VideoEngine is a framework for the video media chain, from camera to the network, and from network to the screen.
- iSAC: A wideband and super wideband audio codec for VoIP and streaming audio. iSAC uses 16 kHz or 32 kHz sampling frequency with an adaptive and variable bit rate of 12 to 52 kbps.
- iLBC: A narrowband speech codec for VoIP and streaming audio. iLBC uses 8 kHz sampling frequency with a bitrate of 15.2 kbps for 20ms frames and 13.33 kbps for 30ms frames.
- Opus: Supports constant and variable bitrate encoding from 6 kbit/s to 510 kbit/s. Opus supports frame sizes from 2.5 ms to 60 ms, and various sampling rates from 8 kHz (with 4 kHz bandwidth) to 48 kHz (with 20 kHz bandwidth, where the entire hearing range of the human auditory system can be reproduced).
Video Codecs (VP8)
- The VP8 codec used for video encoding requires 100–2,000+ Kbit/s of bandwidth, and the bitrate depends on the quality of the streams.
- This is well suited for RTC as it is designed for low latency.
- This is a video codec from the WebM project.
Real-Time Network Transports
Unlike all other browser communication which use Transmission Control Protocol (TCP), WebRTC transports its data over User Datagram Protocol (UDP).
The requirement for timeliness over reliability is the primary reason why the UDP protocol is a preferred transport for delivery of real-time data.
- TCP delivers a reliable, ordered stream of data. If an intermediate packet is lost, then TCP buffers all the packets after it, waits for a retransmission, and then delivers the stream in order to the application.
- UDP offers no promises on reliability or order of the data, and delivers each packet to the application the moment it arrives. In effect, it is a thin wrapper around the best-effort delivery model offered by the IP layer of our network stacks.

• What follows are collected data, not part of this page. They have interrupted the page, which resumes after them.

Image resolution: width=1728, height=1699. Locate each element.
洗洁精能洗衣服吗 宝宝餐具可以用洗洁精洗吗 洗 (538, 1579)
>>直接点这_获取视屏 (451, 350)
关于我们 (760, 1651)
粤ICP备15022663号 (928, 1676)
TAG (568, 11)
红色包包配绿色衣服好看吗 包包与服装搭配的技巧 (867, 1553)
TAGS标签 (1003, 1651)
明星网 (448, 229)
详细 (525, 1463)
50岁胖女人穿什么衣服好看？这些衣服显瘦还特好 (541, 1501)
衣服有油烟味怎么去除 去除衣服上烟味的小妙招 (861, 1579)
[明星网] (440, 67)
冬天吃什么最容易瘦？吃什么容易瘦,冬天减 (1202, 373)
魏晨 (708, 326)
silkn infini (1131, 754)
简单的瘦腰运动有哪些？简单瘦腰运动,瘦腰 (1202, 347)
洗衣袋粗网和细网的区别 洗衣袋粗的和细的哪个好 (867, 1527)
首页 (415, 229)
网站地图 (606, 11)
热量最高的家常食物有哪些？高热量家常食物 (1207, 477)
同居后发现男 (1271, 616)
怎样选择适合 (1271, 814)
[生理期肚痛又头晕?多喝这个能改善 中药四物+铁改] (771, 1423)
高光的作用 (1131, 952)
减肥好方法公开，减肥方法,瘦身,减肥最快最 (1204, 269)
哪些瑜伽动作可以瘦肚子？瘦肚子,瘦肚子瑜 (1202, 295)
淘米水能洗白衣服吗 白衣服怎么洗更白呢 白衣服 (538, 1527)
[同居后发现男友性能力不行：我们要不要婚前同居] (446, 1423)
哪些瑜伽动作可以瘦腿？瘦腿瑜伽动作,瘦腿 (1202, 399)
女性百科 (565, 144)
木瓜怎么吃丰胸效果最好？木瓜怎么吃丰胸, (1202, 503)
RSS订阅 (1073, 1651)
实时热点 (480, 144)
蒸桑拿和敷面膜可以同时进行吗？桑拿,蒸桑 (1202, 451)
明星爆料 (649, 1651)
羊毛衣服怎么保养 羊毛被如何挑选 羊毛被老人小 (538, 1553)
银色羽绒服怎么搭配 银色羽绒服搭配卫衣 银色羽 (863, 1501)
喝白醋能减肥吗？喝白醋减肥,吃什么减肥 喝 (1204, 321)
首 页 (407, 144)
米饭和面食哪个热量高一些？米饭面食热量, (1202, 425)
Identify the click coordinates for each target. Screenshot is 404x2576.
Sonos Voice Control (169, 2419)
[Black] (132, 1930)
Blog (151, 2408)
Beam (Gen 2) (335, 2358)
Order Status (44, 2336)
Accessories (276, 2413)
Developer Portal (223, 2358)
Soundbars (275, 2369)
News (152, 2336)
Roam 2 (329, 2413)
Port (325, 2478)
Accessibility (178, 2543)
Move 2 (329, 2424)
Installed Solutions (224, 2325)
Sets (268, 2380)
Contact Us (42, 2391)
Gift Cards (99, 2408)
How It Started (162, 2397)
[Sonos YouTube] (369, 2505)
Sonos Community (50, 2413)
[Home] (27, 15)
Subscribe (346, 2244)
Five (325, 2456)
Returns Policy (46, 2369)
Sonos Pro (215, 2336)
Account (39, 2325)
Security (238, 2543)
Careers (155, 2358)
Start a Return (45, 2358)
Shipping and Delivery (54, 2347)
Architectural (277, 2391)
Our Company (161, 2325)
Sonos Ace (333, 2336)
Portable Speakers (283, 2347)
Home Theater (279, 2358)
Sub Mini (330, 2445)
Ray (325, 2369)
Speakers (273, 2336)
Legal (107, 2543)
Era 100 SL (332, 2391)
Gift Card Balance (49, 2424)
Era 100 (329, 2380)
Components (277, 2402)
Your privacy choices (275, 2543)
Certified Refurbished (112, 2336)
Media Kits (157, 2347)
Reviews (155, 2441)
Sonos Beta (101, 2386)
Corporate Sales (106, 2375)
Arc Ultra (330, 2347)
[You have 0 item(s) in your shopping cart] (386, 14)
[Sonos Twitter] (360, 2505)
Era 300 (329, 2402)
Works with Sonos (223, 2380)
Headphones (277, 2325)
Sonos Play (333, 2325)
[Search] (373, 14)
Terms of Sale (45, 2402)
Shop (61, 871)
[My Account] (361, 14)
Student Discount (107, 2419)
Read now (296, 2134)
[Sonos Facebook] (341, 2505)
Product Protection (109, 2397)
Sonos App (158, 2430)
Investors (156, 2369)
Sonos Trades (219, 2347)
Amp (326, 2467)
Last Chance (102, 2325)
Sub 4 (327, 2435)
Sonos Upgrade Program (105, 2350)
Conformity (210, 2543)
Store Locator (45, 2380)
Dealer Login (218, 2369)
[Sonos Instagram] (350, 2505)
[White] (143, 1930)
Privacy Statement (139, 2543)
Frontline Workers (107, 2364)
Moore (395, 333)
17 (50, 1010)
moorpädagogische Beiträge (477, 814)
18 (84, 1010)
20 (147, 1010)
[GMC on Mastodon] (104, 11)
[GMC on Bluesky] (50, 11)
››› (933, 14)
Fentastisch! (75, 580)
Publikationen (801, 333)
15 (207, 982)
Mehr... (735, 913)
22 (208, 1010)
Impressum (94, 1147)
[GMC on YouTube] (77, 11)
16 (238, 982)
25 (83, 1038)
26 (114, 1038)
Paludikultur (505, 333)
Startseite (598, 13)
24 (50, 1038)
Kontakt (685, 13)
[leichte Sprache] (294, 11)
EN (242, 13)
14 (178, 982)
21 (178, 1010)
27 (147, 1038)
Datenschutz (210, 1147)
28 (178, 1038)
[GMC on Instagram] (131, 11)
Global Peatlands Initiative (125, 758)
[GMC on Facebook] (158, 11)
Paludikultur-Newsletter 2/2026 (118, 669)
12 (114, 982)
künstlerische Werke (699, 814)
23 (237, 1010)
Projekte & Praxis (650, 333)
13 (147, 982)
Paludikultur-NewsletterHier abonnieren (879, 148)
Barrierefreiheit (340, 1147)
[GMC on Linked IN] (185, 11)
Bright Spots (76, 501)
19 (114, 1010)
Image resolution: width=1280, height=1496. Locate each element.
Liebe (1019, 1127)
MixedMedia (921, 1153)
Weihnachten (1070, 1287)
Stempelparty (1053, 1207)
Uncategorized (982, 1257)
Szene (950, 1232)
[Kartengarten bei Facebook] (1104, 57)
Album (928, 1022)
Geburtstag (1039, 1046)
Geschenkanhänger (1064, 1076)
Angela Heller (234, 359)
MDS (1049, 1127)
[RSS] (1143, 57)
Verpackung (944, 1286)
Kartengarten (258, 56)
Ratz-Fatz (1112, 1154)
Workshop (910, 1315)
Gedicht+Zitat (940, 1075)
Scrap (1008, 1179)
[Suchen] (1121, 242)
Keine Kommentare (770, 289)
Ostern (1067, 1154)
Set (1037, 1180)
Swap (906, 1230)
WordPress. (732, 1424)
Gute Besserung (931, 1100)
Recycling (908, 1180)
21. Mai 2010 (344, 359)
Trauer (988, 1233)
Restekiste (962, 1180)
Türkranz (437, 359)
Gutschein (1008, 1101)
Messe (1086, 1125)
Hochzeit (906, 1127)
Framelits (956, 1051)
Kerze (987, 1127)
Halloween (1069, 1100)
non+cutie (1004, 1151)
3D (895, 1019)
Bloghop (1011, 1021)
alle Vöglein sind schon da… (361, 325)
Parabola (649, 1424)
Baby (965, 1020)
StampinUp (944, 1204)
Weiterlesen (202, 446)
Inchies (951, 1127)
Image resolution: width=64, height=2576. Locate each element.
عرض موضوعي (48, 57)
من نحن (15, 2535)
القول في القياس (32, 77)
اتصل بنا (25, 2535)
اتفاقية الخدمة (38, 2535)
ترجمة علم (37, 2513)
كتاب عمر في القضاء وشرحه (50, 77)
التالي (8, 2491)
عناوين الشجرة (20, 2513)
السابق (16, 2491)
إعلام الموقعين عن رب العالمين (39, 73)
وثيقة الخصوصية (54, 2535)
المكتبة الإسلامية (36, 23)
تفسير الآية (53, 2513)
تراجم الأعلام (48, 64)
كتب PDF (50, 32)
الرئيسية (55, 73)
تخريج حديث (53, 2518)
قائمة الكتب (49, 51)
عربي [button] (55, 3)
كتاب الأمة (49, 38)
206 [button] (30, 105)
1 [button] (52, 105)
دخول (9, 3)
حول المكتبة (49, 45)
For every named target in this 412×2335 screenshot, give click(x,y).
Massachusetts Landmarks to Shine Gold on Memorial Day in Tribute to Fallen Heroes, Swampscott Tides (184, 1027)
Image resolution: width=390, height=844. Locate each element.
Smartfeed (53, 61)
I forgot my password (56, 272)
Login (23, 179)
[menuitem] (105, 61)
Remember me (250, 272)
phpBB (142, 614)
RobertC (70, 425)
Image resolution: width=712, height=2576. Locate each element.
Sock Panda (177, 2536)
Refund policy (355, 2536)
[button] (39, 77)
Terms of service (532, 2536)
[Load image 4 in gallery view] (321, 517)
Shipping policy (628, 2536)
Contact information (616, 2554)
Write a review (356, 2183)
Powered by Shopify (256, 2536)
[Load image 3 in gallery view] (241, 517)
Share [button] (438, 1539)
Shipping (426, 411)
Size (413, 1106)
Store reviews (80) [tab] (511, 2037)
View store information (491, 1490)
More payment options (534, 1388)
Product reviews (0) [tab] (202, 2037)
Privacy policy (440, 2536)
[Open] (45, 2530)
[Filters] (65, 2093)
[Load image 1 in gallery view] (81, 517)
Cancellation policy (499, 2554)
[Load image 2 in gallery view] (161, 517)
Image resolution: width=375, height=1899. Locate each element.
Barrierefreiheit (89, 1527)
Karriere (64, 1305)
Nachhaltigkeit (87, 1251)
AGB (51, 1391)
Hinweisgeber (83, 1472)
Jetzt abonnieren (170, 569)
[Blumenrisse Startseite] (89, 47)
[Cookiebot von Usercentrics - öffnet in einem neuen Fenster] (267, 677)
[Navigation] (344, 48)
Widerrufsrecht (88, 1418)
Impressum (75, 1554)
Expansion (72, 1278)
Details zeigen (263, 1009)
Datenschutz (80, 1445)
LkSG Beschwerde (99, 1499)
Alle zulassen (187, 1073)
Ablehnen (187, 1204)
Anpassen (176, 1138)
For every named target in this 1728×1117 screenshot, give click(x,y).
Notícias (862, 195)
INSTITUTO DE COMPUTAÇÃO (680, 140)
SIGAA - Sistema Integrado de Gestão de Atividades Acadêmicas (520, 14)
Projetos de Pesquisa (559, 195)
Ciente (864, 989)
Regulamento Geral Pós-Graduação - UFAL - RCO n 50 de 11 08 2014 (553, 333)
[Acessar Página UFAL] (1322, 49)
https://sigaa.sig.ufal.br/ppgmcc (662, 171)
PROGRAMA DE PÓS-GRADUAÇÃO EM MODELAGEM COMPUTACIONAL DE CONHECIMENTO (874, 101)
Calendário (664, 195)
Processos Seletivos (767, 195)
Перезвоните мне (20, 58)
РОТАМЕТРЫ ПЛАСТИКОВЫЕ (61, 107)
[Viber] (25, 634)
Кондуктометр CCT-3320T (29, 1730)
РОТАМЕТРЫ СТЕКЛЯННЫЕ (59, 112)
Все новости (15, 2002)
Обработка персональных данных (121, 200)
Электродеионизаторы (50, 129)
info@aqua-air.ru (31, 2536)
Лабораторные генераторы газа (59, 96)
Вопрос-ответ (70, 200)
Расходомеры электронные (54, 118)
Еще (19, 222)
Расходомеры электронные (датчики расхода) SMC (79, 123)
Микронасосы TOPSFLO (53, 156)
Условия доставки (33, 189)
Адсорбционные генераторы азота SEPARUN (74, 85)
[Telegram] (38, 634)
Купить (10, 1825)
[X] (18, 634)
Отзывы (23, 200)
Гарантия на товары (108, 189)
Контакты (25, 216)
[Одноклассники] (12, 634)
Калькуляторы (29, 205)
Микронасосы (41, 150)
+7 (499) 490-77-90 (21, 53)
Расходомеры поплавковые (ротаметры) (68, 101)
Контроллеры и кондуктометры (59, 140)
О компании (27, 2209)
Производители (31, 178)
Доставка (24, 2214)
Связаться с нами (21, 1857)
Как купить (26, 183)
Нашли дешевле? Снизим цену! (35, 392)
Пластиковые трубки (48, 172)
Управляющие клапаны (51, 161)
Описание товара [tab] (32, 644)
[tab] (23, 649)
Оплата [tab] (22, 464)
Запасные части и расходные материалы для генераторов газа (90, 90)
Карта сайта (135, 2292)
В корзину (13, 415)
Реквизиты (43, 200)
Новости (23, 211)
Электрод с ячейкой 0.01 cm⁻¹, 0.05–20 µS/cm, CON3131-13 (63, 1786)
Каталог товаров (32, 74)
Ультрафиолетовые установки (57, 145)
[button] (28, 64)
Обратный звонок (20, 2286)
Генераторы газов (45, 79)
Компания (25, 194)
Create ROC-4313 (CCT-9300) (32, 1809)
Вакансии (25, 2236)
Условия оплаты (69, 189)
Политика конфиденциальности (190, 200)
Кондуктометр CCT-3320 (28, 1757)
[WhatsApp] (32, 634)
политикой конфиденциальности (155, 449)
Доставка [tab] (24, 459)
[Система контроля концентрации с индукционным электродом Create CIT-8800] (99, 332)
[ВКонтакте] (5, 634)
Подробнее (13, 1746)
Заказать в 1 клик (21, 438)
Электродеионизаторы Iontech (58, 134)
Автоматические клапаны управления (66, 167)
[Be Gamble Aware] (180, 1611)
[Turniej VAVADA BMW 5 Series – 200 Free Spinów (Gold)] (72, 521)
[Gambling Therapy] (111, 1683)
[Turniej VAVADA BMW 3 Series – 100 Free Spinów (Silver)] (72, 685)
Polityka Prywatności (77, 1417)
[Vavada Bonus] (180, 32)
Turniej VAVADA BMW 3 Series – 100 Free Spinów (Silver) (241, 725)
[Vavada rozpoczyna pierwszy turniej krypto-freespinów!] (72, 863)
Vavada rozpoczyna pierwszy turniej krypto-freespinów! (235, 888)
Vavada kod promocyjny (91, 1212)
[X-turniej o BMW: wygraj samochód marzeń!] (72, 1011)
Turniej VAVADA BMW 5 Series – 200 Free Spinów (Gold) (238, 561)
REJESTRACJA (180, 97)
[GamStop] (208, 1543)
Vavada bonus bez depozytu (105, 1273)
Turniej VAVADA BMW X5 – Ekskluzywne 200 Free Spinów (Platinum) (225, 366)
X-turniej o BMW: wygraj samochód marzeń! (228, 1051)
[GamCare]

UDP is the foundation for real-time communication in the browser. In order to meet all the requirements of WebRTC, the browser needs a large supporting cast of protocols and services above it to traverse the many layers of NATs and firewalls, negotiate the parameters for each stream, provide encryption of user data, implement congestion and flow control, and more!
The RTP Stack
- ICE: Interactive Connectivity Establishment
- STUN: Session Traversal Utilities for Network Address Translation (NAT)
- TURN: Traversal Using Relays around NAT
- SDP: Session Description Protocol
- DTLS: Datagram Transport Layer Security
- SCTP: Stream Control Transport Protocol
- SRTP: Secure Real-Time Transport Protocol
- ICE, STUN, and TURN are necessary to establish and maintain a peer-to-peer connection over UDP.
- DTLS is used to secure all data transfers between peers; encryption is a mandatory feature of WebRTC.
- SCTP and SRTP are the application protocols used to multiplex the different streams, provide congestion and flow control, and provide partially reliable delivery and other additional services on top of UDP.
- Session Description Protocol (SDP) is a data format used to negotiate the parameters of the peer-to-peer connection. However, the SDP “offer” and “answer” are communicated out of band, which is why SDP is missing from the protocol diagram.